PROVIDED DATA Block Start

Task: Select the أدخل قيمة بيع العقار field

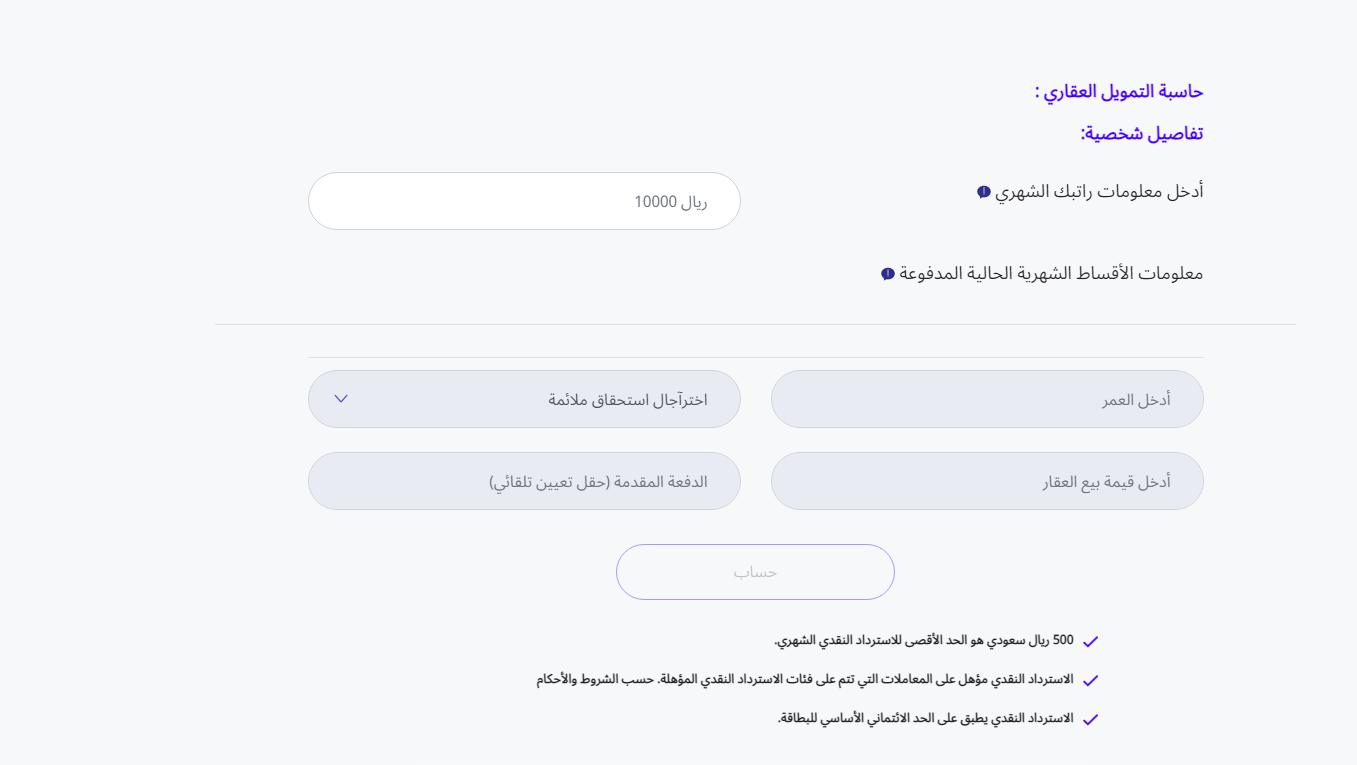Action: [987, 481]
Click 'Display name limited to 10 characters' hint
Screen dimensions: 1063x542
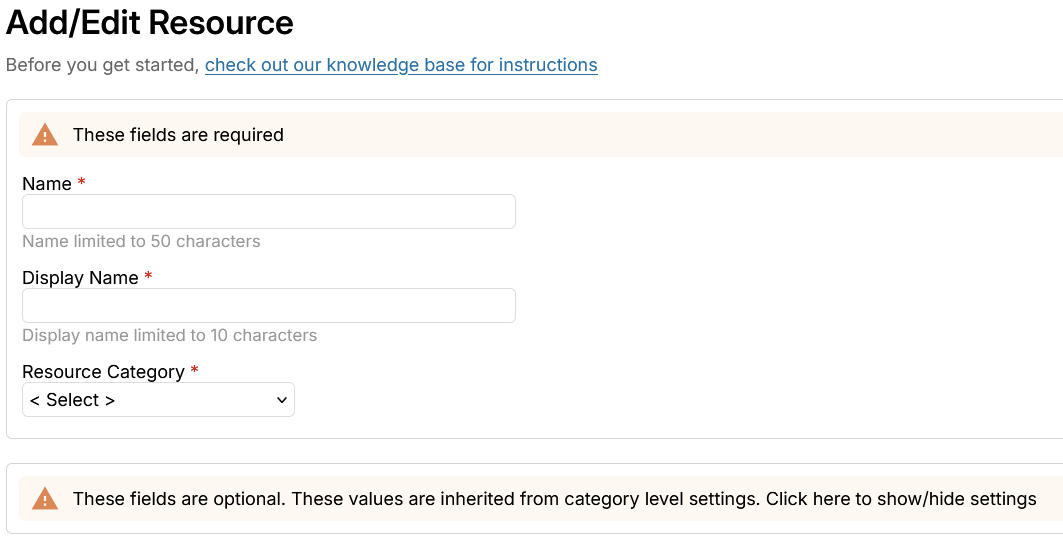169,335
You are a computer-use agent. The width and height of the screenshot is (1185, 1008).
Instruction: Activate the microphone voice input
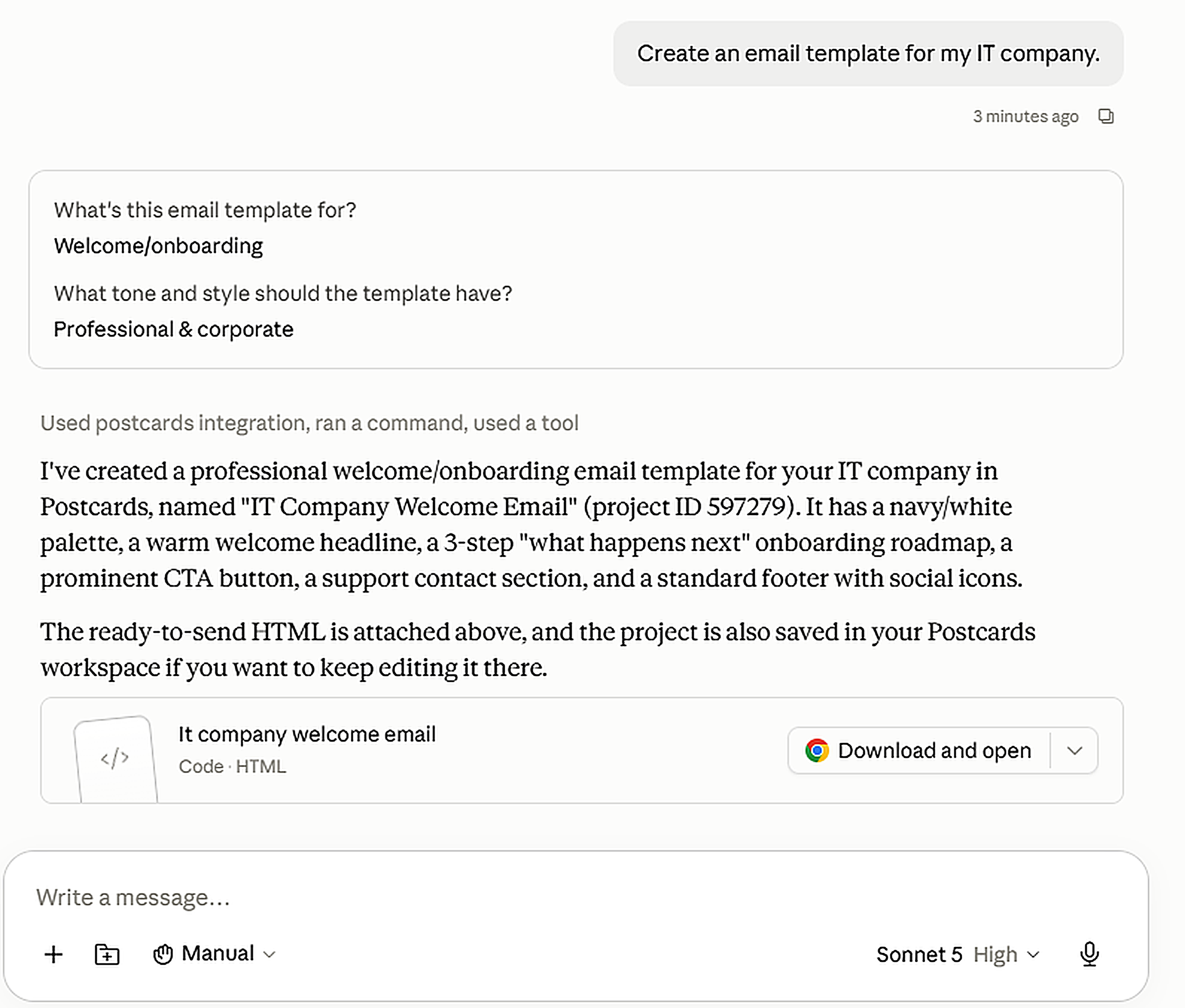1090,954
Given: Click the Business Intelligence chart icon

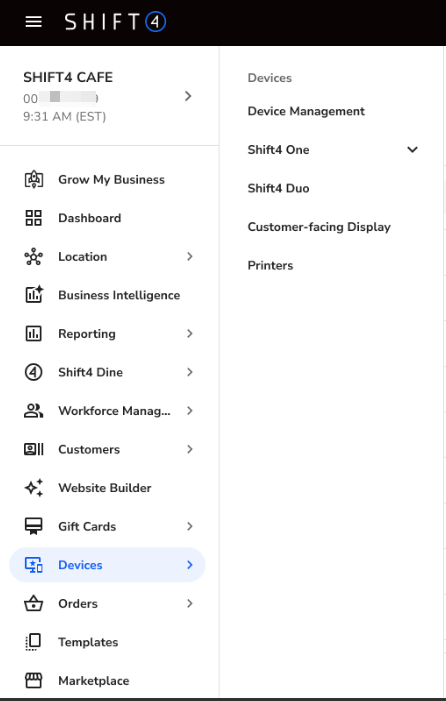Looking at the screenshot, I should point(34,295).
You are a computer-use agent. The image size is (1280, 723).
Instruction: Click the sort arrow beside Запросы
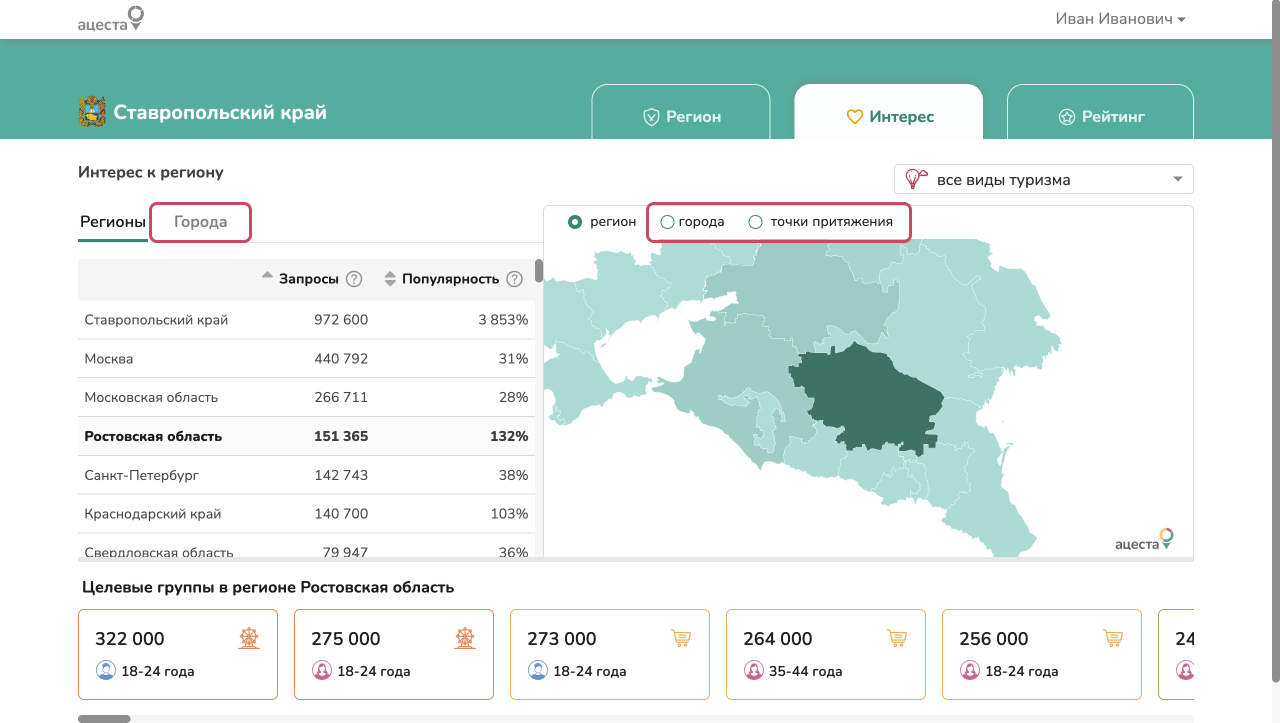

PROVIDED DATA Block End

◆ WHAT IS REQUIRED: Please copy every line in the entries where "agent" appears.

◆ ANSWER BELOW:
You are a computer-use agent. The width and height of the screenshot is (1185, 1008).
You are a computer-use agent. The image size is (1280, 723).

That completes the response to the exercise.